Regia di J.C. Chandor vedi scheda film
Parata di divi da urlo, ma il principale elemento di interesse forse è nell'intreccio tra forma e contenuto, dove l'eleganza degli ambienti e dei tipi umani diventa metafora di un cinismo patinato. Personaggi in balia di un mondo che non capiscono e non riescono a rappresentare col linguaggio. Se nulla sarà come prima, dopo di noi il diluvio.
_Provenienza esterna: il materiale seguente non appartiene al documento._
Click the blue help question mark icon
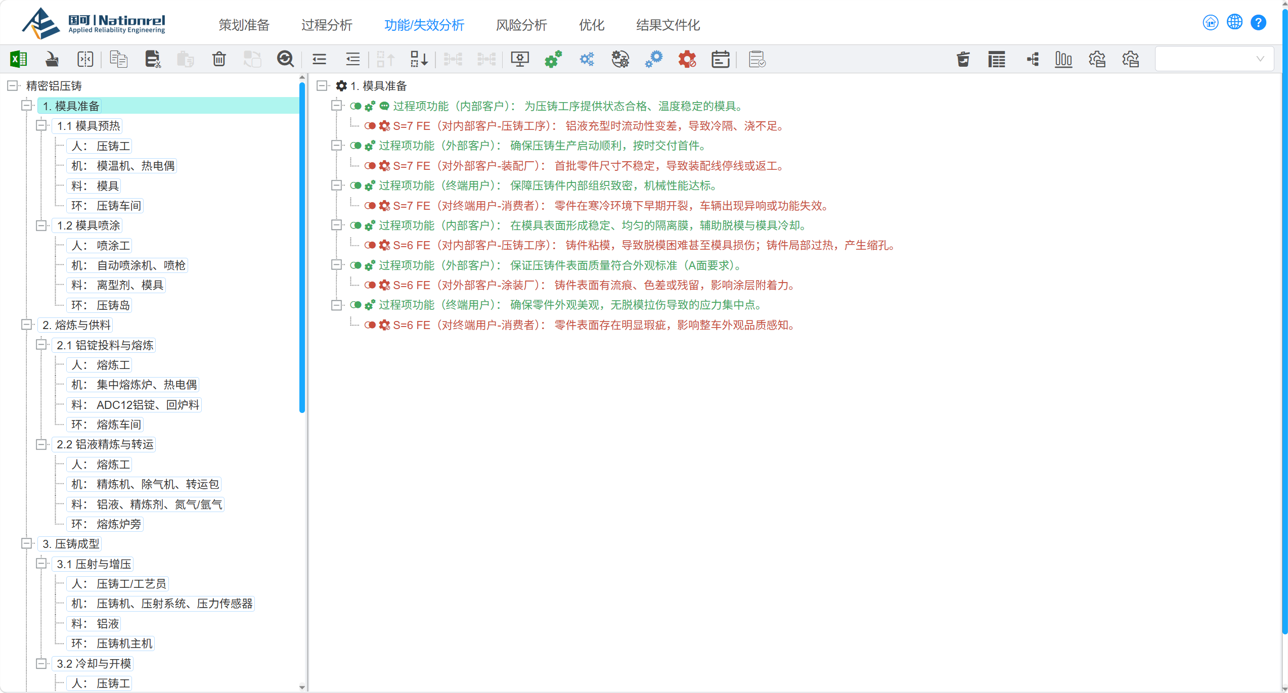This screenshot has width=1288, height=693. pyautogui.click(x=1258, y=23)
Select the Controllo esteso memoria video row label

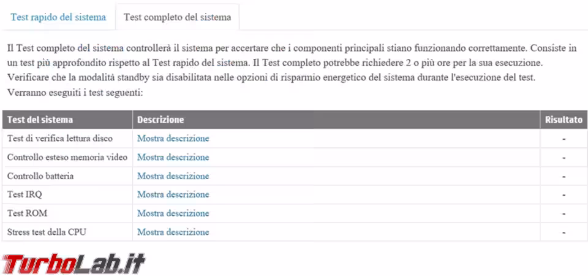tap(67, 158)
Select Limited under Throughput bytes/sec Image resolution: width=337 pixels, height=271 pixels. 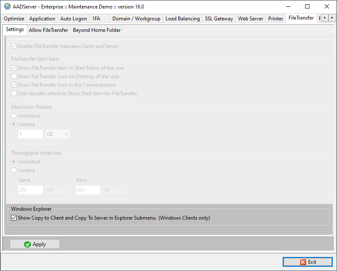click(x=14, y=170)
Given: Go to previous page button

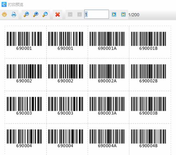Looking at the screenshot, I should pyautogui.click(x=79, y=15).
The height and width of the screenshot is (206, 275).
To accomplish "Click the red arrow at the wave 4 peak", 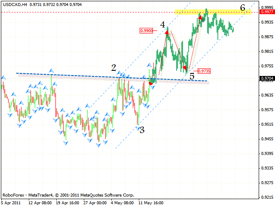I will click(167, 32).
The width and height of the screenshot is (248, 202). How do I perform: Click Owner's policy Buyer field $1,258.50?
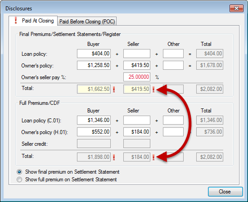pos(94,65)
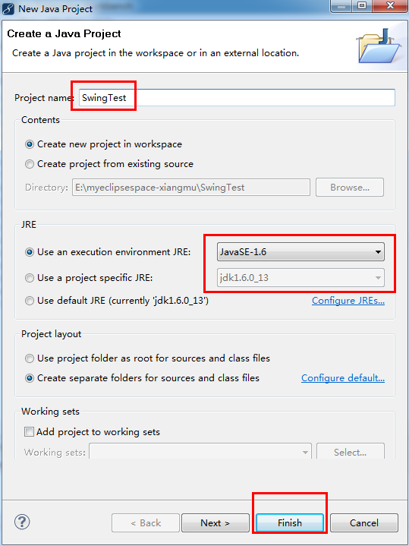Cancel the New Java Project dialog
Screen dimensions: 409x546
tap(364, 522)
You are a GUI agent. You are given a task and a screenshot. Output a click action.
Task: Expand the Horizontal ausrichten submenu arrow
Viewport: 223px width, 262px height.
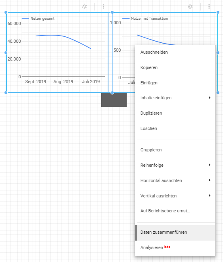click(x=209, y=180)
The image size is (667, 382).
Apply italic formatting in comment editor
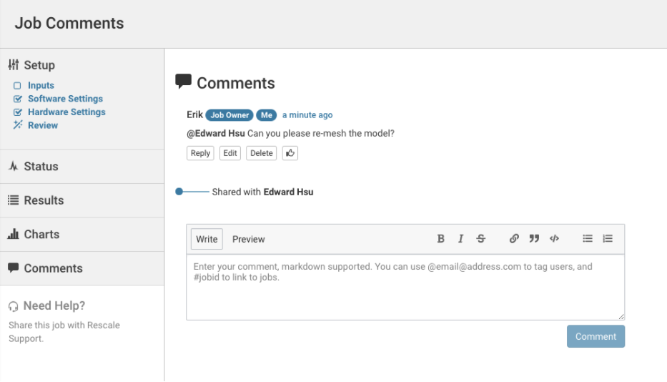tap(461, 239)
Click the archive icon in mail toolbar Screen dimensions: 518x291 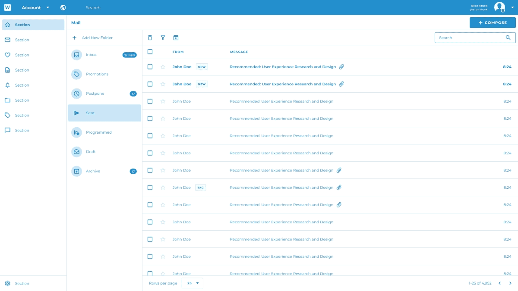pyautogui.click(x=176, y=38)
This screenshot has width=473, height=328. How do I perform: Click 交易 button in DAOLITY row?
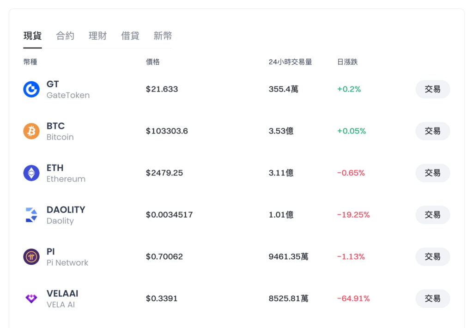coord(432,215)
Parata di divi da urlo, tra graditi ritorni e qualche occasione sprecata, ma gli elementi di interesse forse sono altrove. Nell'attualità del tema trattato, naturalmente, e nell'accorta regia dell'esordiente Chandor, ma ancora di più nello stesso suggestivo intreccio tra forma e contenuto. Si pensi alla fotografia di Frank DeMarco, dove alle trasparenze vitree degli interni si alterna il baluginio notturno di una Grande Mela dove tutto all'apparenza è lusso e nitore, ma in ascensore si ignora deliberatamente la donna delle pulizie immobile col secchio della spazzatura. L'eleganza degli ambienti e dei tipi umani diventa metafora di un cinismo patinato, cui l'ex sex symbol Jeremy Irons presta un volto ormai vizzo e una caratterizzazione manierata ma funzionale alla narrazione. Fanno da contraltare il sobrio agnosticismo di Kevin Spacey, disilluso ma lungi dall'essere senza macchia, e la rassegnazione appena indignata di Demi Moore, offerta come vittima scarificale sull'altare del profitto. Dialoghi brutali come si conviene, gergo tecnico mescolato a un secco turpiloquio, personaggi stessi in balia di un mondo che non capiscono e non riescono a rappresentare col linguaggio. "Spiegamelo come se lo spiegassi a un bambino", chiede il grande capo Tuld, ché non è più tempo di ingombranti tecnicismi. Rimane solo la percezione, prima solo aleggiante nell'aria poi sempre più nitida, che nulla sarà come prima. Donde il margin call, il tentativo di piazzare il più velocemente possibile tutto ciò che c'è di infetto, e dopo di noi il diluvio.